* Start Source extract *

US toughens stance on Ukraine as Kerry to visit Kiev

US toughens stance on Ukraine as Kerry to visit Kiev

KIEV - The United States on Tuesday toughened its stand on Ukraine as Secretary of State John Kerry was to arrive in Kiev to support its new Western-backed leaders who are caught up in a Cold War-style struggle between Washington and Moscow.

Russia meanwhile ordered troops who had been holding a snap military drill near the border of ex-Soviet Ukraine back to their barracks, giving some relief to markets left skittish by events.

On Ukraine's Black Sea peninsula of Crimea, though, Kremlin-backed troops remained deployed and in de facto control.

There were no signs of them conducting a military offensive after a dawn deadline expired that Ukraine's military said it had received from the Russian forces.

Western powers have been wrestling with no clear solution as to how best deal with President Vladimir Putin's decision to threaten force against its neighbour. Kiev's new leaders, installed after three months of protests which culminated in a days of carnage that led to the downfall of Kremlin-backed leader Viktor Yanukovych, have been pleading for their help.

The Ukraine crisis threatens to blow up into the biggest test for global diplomacy - and relations between Moscow and the West - since the fall of the 1989 Berlin Wall.

It escalated still further on Monday when both Washington and European powers announced a raft of their toughest sanctions against Russia in decades.

"We have, in light of recent events in Ukraine, put on hold all military-to-military engagements between the United States and Russia," US Defence Department spokesman Rear Admiral John Kirby said.

Kerry was due to hold talks with Kiev's leaders later Tuesday in a display to bolster their legitimacy which is contested by Moscow.

There was immediate response to the steps by Moscow. But the Kremlin's official spokesman said on Tuesday that Putin had the night before ordered a halt to military exercises lanched last week in parts of western Russia bordering Ukraine that had involved 150,000 troops.

Putin had watched the exercises involving tanks, helicopters and around 1,800 troops in the Leningrad region on Monday.

 

 Wrong side of history

 US President Barack Obama on Monday accused Russia of being on the "wrong side of history" on Ukraine by violating its sovereignty and international law.

Obama said he had told Russia that, if it continued, "we are examining a whole series of steps - economic, diplomatic - that will isolate Russia".

US officials then announced a series of punitive measures designed to puncture Russia's geopolitical prestige as well as military and economic ambitions.

The Pentagon spokesman announced the suspension of both joint military exercises and port visits as well as bilateral meeting and planning conferences.

US media reports cited administration sources saying Washington would also consider cancelling visas for officials involved in the Crimea operation.

British Foreign Secretary William Hague also said on a visit to Kiev on Tuesday that Russia faced "significant diplomatic and economic costs" unless it immediately ordered its troops back to their bases in Crimea.

The European Union warned Russia that ties were at risk without a "de-escalation".

Hawkish ex-Soviet satellites in the 28-member bloc are pushing hard for sanctions but others - including heavyweights France and Germany - called for soft diplomacy.

* End Source extract *
* Start Record excerpts *

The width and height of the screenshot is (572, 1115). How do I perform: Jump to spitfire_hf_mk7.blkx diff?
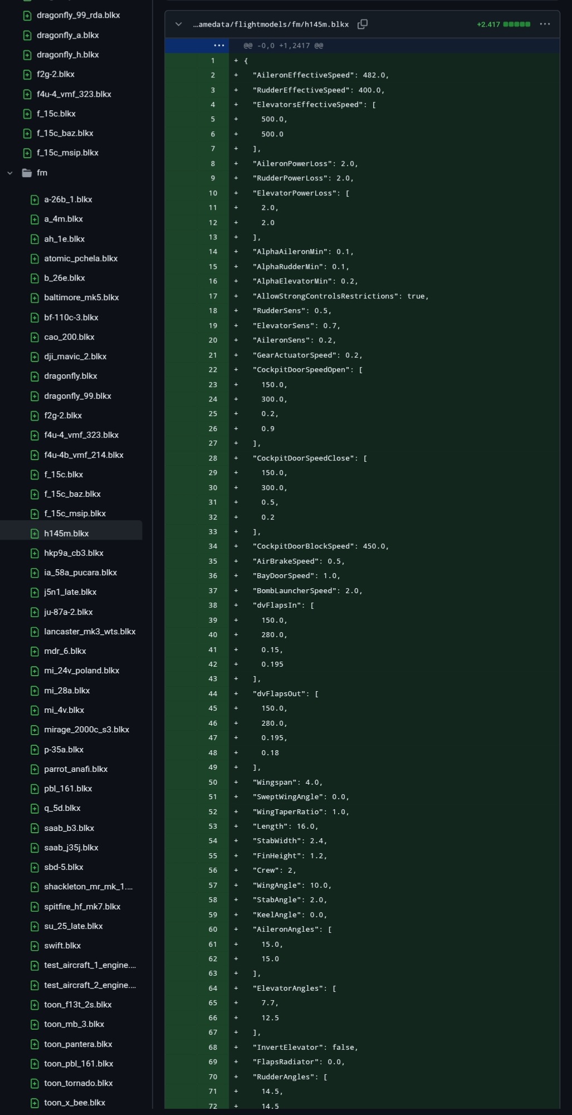(x=82, y=907)
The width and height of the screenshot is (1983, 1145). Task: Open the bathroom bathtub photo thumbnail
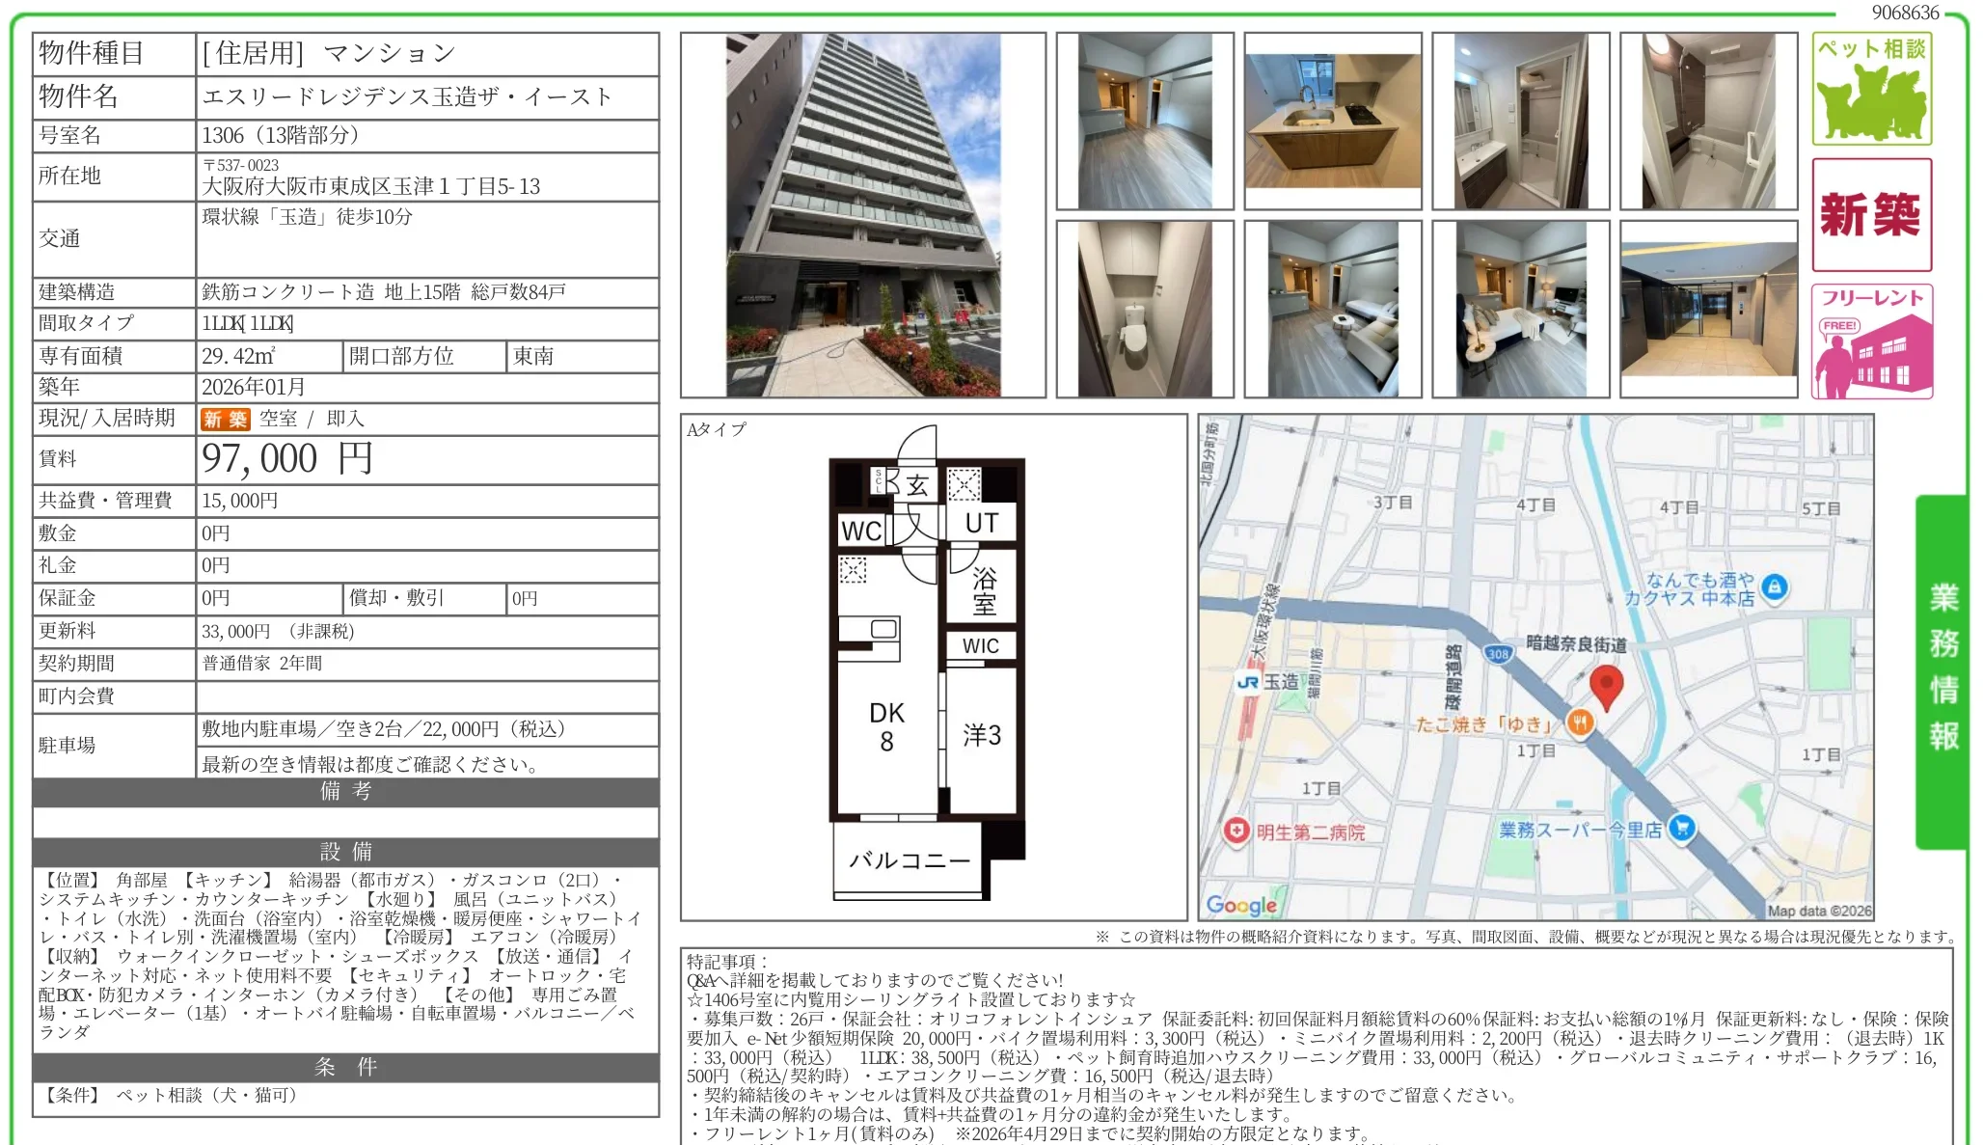(x=1708, y=121)
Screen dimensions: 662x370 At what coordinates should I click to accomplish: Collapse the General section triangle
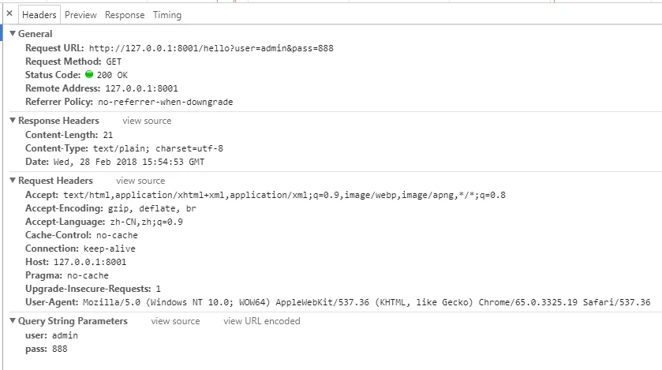13,33
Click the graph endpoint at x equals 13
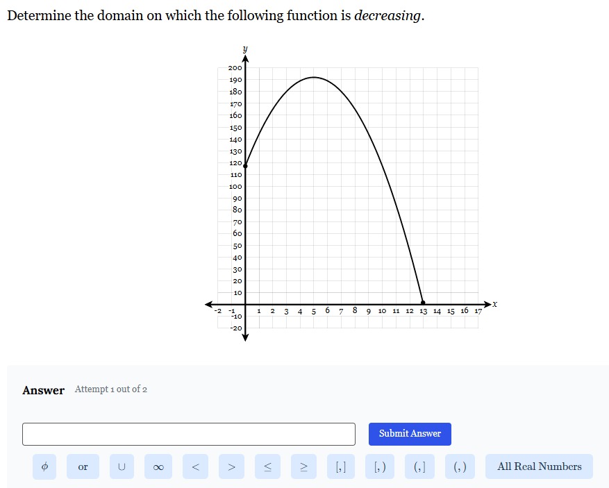This screenshot has width=609, height=488. (x=423, y=303)
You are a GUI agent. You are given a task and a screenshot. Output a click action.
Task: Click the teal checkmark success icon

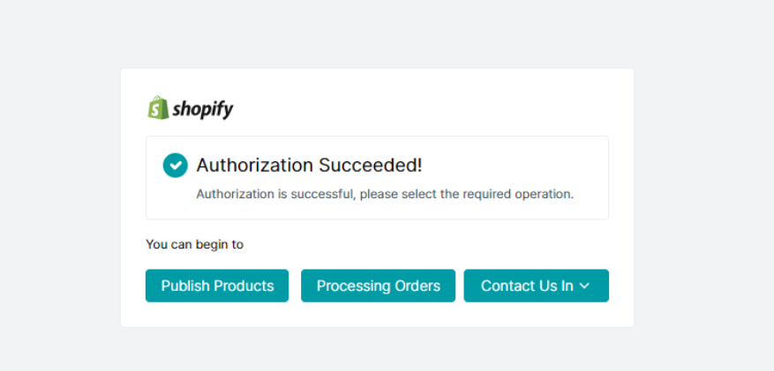[175, 165]
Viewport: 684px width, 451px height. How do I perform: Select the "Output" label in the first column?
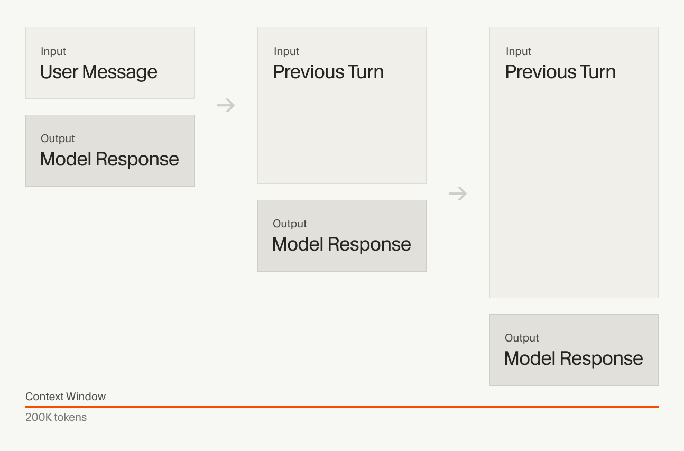coord(58,139)
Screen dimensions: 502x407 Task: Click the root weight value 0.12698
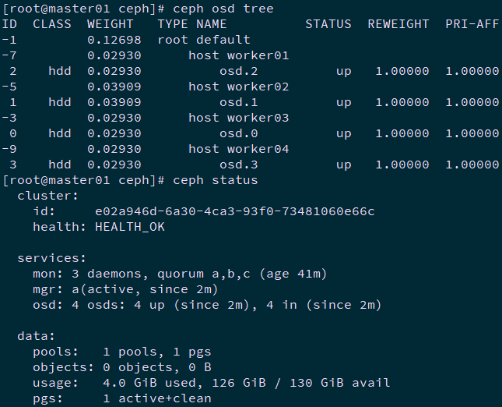point(114,40)
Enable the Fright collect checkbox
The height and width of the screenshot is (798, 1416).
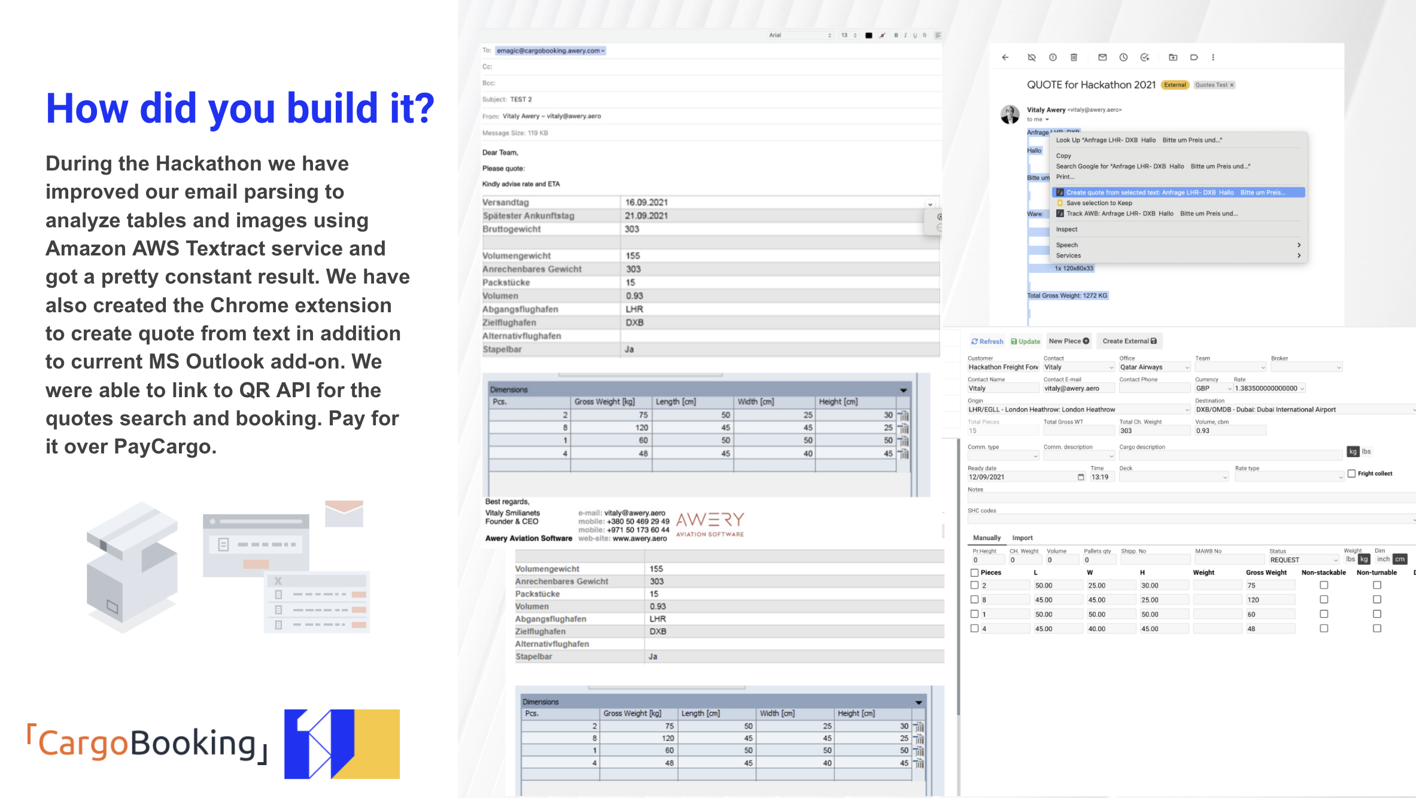click(1351, 473)
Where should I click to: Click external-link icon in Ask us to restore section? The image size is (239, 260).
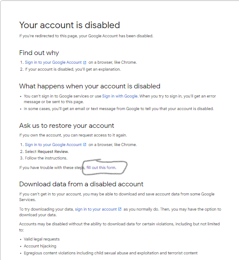coord(85,145)
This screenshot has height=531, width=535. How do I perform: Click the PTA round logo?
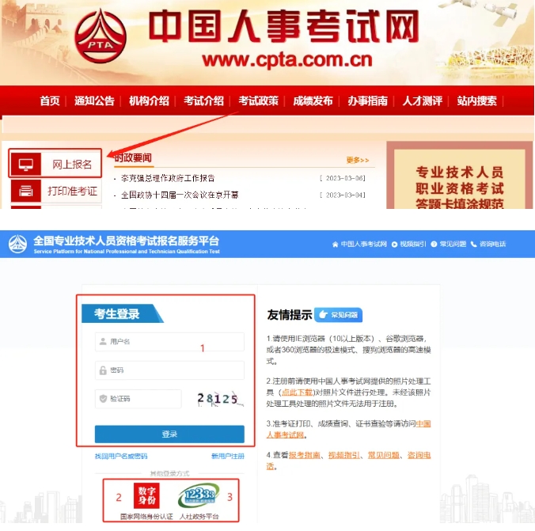[x=101, y=36]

* End Record excerpts *

• _Tasks to perform_
**a)** According to the Ukraine article, why was Secretary of State John Kerry due to hold talks with Kiev's leaders? Answer in one to three sentences.
**b)** Carry on the Ukraine article from its final sentence.

• _Outputs by task_
**a)** Kerry's talks with Kiev's new leaders were meant as a display to bolster their legitimacy, which Moscow contests. The visit was part of a broader effort to support leaders who had come to power with Western backing.

**b)**
EU foreign policy chief Catherine Ashton said ahead of talks with Russian Foreign Minister Sergei Lavrov on Tuesday in Madrid that the EU was considering "targeted measures".

 Russia defends itself at UN

Moscow offered a fervent defence of its decision at a tense UN Security Council meeting requested by the Kremlin.

Russia argued that its citizens were under attack from nationalist Ukrainians and that Kiev's new pro-EU leaders were fanning the flames of cultural tensions.

Moscow's UN representative, Vitaly Churkin, took out a piece of paper he said was a letter from Yanukovych to Putin urging him to order in troops to Ukraine to defend Russian citizens.

Churkin said Yanokovych asserted he remained "the legitimately elected president of Ukraine" and asked Putin "to use the armed forces of the Russian Federation to restore law and order, peace, stability, and protect the population of Ukraine".

 

Markets recover from Black Monday

Russia's stock market followed Asian trading higher after a Black Monday of trading on the Moscow Exchange saw shares lose more than 10 per cent of their value and the ruble hit historic lows against both the dollar and euro.

Moscow's two main exchanges were up about three per cent on Tuesday morning while the ruble regained some of its value a day after the central bank had spent billions of dollars on keeping the struggling currency from suffering even steeper losses.

Russia's central bank on Monday had taken the dramatic decision to hike the main interest rate to 7.0 from 5.5 per cent to stem the flow of investor cash out of the country.

Gazprom's shares were 3.60 per cent higher after tumbling about 13 per cent the day before on uncertainty about whether the state-controlled natural gas giant may be ordered to halt deliveries to Ukraine - and by consequence Western Europe - as a punitive step by the Kremlin against the new Kiev team.

Shares in Tokyo rose about half a per cent while Sydney and Hong Kong also both traded higher.

Oil prices were mixed in Asian trading after rising by nearly two per cent on Monday.

An IMF team meanwhile was due to begin a 10-day fact-finding mission in Kiev that will weigh the merits of the new Ukrainian government's request for $15 billion in assistance this year.

The new interim leaders are seeking $35 billion of assistance over the coming two years to cover Ukraine's foreign obligations and budget shortfall.